どうやらキジムナーに一部始終見られてたようだ。


「えっ、見とったって・・・?」

龍二は何故か恥ずかしかった。


「そうやねん。最初からぜーんぶな」


「そうなんや・・・。でも僕の友達のあきらくんて子がおるねんな!ほんであきらくんな、海の上歩けるねんで。でもなぁ、僕はどうしても歩かれへんかってん・・・」

龍二は、蚊の鳴くような声でいった。


「君、あきらが海の上歩くの見たことがあるん?」

キジムナーは龍二の顔を覗き込むようにいった。


「見たことはないねんけどな、でもあきらくんは歩けるねん・・・」

龍二はまだあきらを信じていた。


(そうかぁ、そういうことなんや、ほんで僕の姿が見えるねんな)

 

キジムナーは、あきらが海の上を歩けない事をもちろん知っていた。龍二は人を疑うということを知らないのだろう。つまり童心(純真)なのだ。


5百年以上も前は、人間とキジムナーには争い事がなかった。だから人間の子供とキジムナーの子供は、いつも遊んでいたのだ。

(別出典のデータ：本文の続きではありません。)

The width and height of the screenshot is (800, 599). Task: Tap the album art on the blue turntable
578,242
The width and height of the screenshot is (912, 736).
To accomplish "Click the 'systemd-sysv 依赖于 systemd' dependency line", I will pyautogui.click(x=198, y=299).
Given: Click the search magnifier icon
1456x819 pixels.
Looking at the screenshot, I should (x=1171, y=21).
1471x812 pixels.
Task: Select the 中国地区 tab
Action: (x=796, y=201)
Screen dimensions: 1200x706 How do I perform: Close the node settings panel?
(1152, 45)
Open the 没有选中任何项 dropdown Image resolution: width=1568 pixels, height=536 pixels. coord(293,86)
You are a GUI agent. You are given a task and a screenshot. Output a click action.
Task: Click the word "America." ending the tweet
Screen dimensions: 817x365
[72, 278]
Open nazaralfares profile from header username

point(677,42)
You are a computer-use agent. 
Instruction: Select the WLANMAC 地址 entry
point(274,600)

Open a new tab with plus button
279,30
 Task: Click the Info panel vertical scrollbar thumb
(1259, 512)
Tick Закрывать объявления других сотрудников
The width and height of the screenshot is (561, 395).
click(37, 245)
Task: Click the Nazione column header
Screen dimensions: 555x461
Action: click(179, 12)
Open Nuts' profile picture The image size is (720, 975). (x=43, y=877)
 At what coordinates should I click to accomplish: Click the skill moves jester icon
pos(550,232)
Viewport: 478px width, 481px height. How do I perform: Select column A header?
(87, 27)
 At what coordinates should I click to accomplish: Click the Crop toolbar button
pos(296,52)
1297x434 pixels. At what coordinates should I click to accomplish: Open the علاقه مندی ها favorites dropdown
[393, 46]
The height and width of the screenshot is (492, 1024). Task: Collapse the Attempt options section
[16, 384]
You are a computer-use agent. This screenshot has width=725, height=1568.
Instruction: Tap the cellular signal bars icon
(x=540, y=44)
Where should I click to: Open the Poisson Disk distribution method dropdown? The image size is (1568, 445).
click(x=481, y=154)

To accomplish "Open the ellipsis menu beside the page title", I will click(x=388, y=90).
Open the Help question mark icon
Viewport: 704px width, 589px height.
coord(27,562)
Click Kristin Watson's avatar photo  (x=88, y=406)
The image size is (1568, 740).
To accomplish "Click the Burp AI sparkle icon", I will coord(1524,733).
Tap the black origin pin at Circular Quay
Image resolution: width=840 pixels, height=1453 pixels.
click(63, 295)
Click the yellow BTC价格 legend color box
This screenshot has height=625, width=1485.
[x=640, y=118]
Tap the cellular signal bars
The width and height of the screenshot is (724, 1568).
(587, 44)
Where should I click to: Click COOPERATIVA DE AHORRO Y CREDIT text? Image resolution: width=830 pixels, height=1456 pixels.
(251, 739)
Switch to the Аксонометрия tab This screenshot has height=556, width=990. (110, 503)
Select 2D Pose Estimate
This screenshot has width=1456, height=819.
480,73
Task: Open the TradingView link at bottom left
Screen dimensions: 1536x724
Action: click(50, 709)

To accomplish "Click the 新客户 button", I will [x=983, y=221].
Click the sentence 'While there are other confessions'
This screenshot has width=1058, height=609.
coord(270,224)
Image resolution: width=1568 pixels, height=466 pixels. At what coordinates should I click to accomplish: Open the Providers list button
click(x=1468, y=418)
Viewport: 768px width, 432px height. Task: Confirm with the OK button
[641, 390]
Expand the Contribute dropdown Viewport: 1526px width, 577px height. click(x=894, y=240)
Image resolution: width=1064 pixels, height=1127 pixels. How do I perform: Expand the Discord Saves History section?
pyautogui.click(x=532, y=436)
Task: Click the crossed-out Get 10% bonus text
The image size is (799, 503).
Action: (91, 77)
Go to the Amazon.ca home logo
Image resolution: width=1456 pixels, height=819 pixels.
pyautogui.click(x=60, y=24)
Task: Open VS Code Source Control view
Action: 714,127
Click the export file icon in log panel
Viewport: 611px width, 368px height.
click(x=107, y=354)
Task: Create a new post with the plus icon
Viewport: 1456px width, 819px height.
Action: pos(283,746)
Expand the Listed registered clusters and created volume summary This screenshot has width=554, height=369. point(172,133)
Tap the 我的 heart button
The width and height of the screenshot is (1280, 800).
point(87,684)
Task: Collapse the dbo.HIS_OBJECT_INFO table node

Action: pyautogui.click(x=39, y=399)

しかし人間は変わっていった。私利欲物となり、人間どうし争うようになった。そしていつの日か人間には、キジムナーが見えなくなってしまっていた。


しかし、キジムナーには人間が見える。キジムナーは何百年も変わってないからだ。いつしか人間が元の心に戻り、争い事もなくなり、また昔のように子供達どうし遊べたらどんなにいいだろう。キジムナーはずっと思っていた。

しかし、童心であれば誰にでもきじむなーの姿が見えるわけではない。龍二は特別なのであろう。